I doubt that figure. Would you please provide evidence for it?
jimmysmitty :
The same compilers that are designed to work best with Intels hardware
Read this.
jimmysmitty :
much like CUDA/PhysX with NVidia or Mantle/ TressFX for AMD?
Quite fallacious.
That comparison doesn't even work. They're technologies tailored to each card. If you're going to use THAT method, you'd best use an API. Such as DirectX. Which doesn't hold water, due to NVidia (por ejemplo) not being able to do a "If != NVidia then Cripple()" at runtime.
jimmysmitty :
If Intel does that then NVidia and AMD should open up their proprietary software/hardware as well, no?
If what, Intel removes the "Cripple AMD()" function from their compilers, NVidia and AMD should make their software/hardware open source?
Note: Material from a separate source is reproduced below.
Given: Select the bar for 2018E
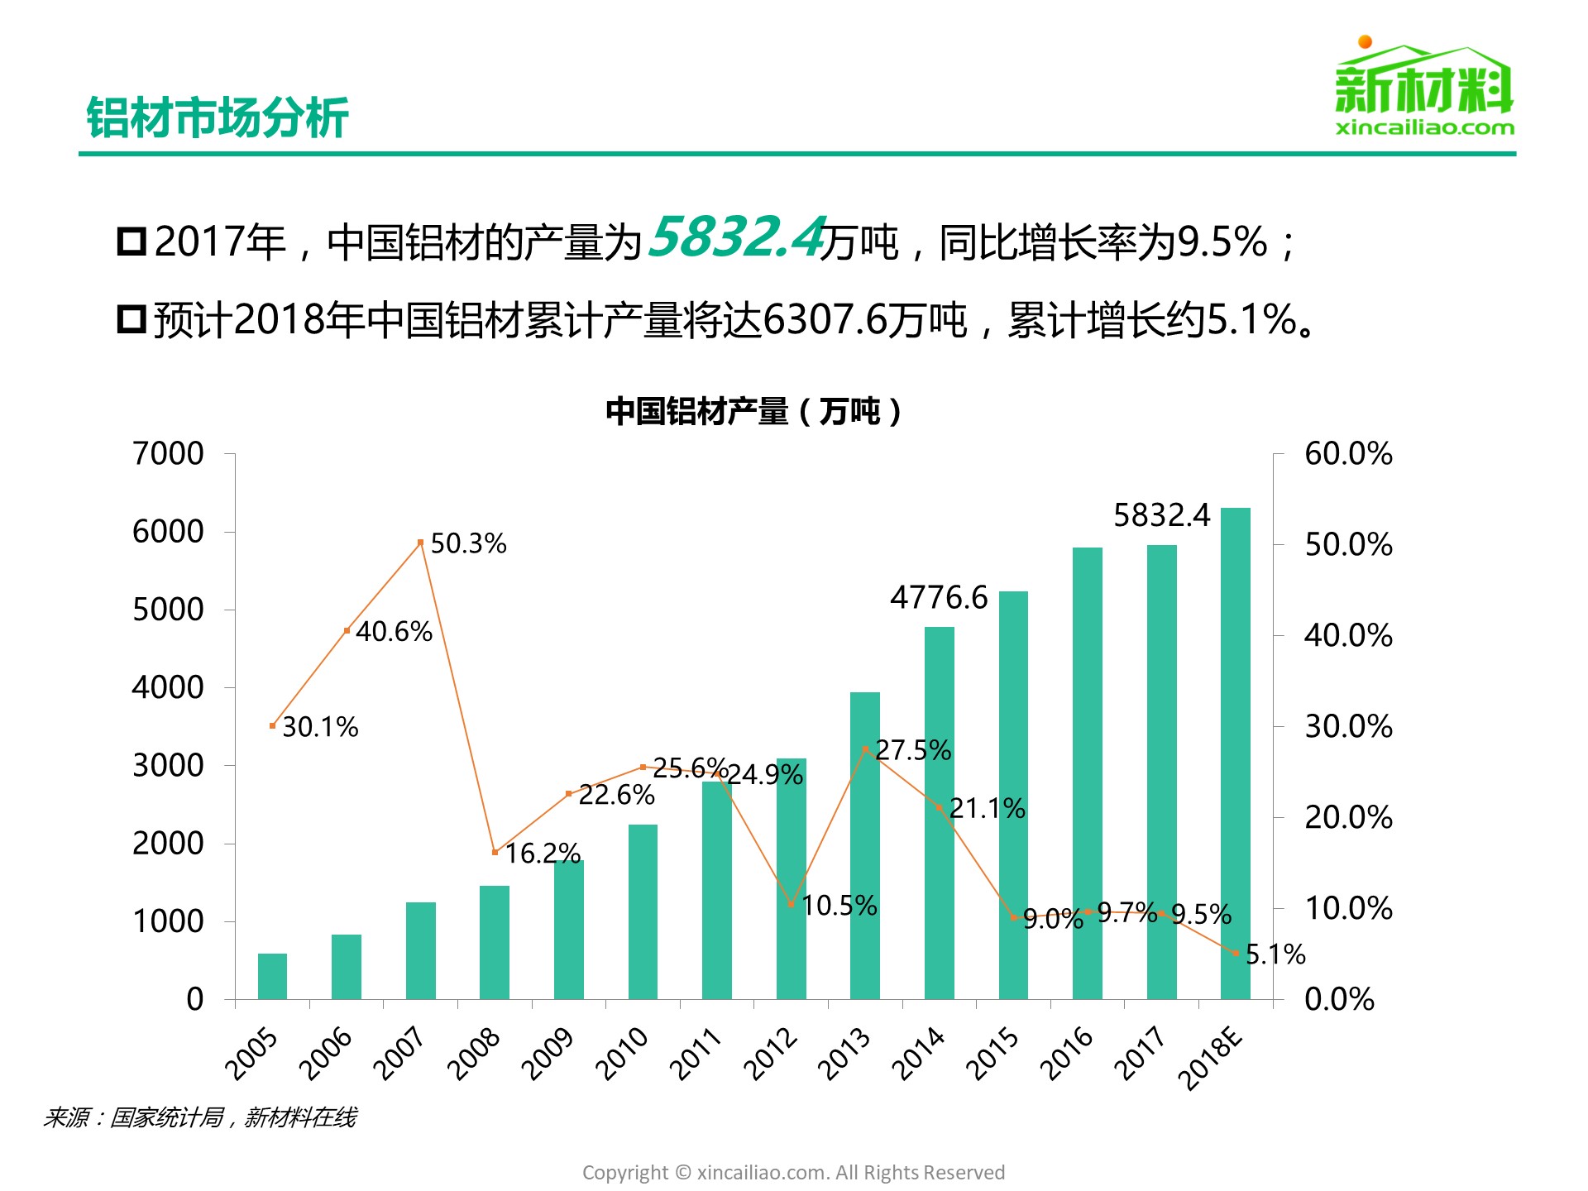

Ladies and gentlemen, I quote you a non sequitur!
jimmysmitty :
Guess what, it wont happen as that's how companies one up the others. Ford has Microsoft SYNC. Other companies have their own equivalent but SYNC has advantages.
Another completely, and utterly, fallacious comparison.
A more accurate one would be: Toyota has gained 80% of the oil marketshare and implemented a way to check if your engine is manufactured by Toyota or not. If your engine is a non-Toyota certified engine, it will use up twice as much oil than a Toyota engine. However, if you fool the check into thinking you have a Toyota engine, it uses up as much as a Toyota engine with no problems at all.
If Toyota were to do such a thing, you'd probably support it too.
jimmysmitty :
Without them everyone would have the same hardware and there would be no reason to pick one over the other.
Without "them"? You mean different hardware manufactures or anti-competitive practices?
The majority of software uses Microsofts compiler. That was found out back when this first came to light. Most every game I have seen uses the .net framework unless its OGL which is few and far between. Of course I was just guesstimating but there is no way to know unless you have direct access to numbers gathered together, which I doubt you have as well. If you have the proof that Intels compiler is used in the majority of software, please provide it. Other wise we may never know for sure.
And NVidia did do the same thing with PhysX. Originally when they bought Ageia, you could have a AMD GPU and a NVidia secondary GPU as a PhysX PPU. NVidia then added in the drivers a way to disable that so that if the primary GPU is AMD, PhysX will not work on that system. This was something that happened a while ago yet no one cares because HavoK is better than PhysX much like the Microsoft compiler is more often used for programs than the Intel program.
AMD also wrote software years ago, the dual core optimizer, that doesn't work with Intel CPUs (it actually causes massive system issues when installed on a Intel based system as its optimized for AMDs instruction sets) but no one complained because it was AMDs software written for their hardware and not for Intels hardware much like that 64bit patch for Far Cry was written for AMDs Athlon 64 processors and not Intels.
My whole point was that Intel cannot be held responsible for optimizing its software for AMD CPUs much like AMD is not responsible for making sure its software/hardware is going to work best with nVidias hardware etc.
The overall issue is moot as the compiler is mostly used in benchmarks, which any regular to THG would know that benchmarks are normally synthetic and not something to go by. The majority of consumers don't ever look at those they see marketing and price.
BTW, by them I meant proprietary hardware/software. The truth is a company has to have an advantage and if you expect Intel to spend time and money to optimize their products for AMDs hardware then you are forgetting the whole point to a capitalist market that allows for wider competition. This is like what happened to Microsoft in Europe. They have to offer their competitors browsers in their own software because its considered unfair to not. When was the last time you went to a, lets use your example, Toyota only dealership and looked at a Camry and they also had right next to it a Fusion, Mazda6, Accord etc and gave you the options? They don't because that's how competition works. They want you to buy their products, use their products not their competitors.
Intel optimizes their software and compilers for their specific hardware and while some of the SSE is shared between Intel and AMD, there are variances that AMD has that Intel does not and ones Intel has that AMD does not which means Intel would have to spend time and money making something they designed work better on a competitors product. Its the complete opposite of an open competitive market.
The real question I ask you is what software do you use that was compiled using Intels compiler that has wronged you so? Has Intel personally wronged you this way?
Or has, a better example, McDonalds secret sauce that they optimized for their burgers only made you stop going to their restaurants until they optimize that sauce for all burgers? (BTW, this is a joke so don't take it super seriously).
AMD has had a rough journey. Honestly they have had ups and downs caused by a lot of things, a lot of it was caused by their bad timing in buying ATI and closing one of their only two FABs they had open when their CPUs were better.
But they will survive and press on and if they try I am sure they can keep Intel on the right path to better technology. Look at NVidia. They seem to be doing very well in the GPU market.